:: SELECTED TEXT ::
--- begin ---
GitOps with ArgoCD & Flux

GitOps Repository Design

18 min Lesson 2 of 30

GitOps Repository Design

The single most consequential decision you make when adopting GitOps is how you lay out your repositories. Get this wrong and you will fight the tooling every day — drift between environments, unintended promotions, secrets leaking across team boundaries, and CI pipelines that are terrified to merge anything. Get it right and you have a delivery system that scales from one team and one cluster to fifty teams and hundreds of clusters with minimal additional overhead.

This lesson covers the three structural decisions every GitOps organisation must make: app repos versus infra repos, environment folders versus environment branches, and mono-repo versus multi-repo. Each decision has a real cost profile, and the right answer depends on your team topology, your compliance requirements, and your expected rate of change.
--- end ---
:: DATA LINES ::
--- begin ---
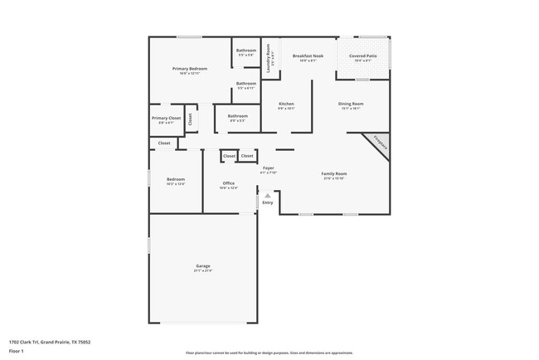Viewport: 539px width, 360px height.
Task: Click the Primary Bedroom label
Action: (x=189, y=68)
--- end ---
:: EXERCISE DESCRIPTION ::
Set down everything from "GitOps with ArgoCD" down to "minimal additional overhead." in the lesson on GitOps repository design, copying it word for word.

:: CORRECT ANSWER ::
GitOps with ArgoCD & Flux

GitOps Repository Design

18 min Lesson 2 of 30

GitOps Repository Design

The single most consequential decision you make when adopting GitOps is how you lay out your repositories. Get this wrong and you will fight the tooling every day — drift between environments, unintended promotions, secrets leaking across team boundaries, and CI pipelines that are terrified to merge anything. Get it right and you have a delivery system that scales from one team and one cluster to fifty teams and hundreds of clusters with minimal additional overhead.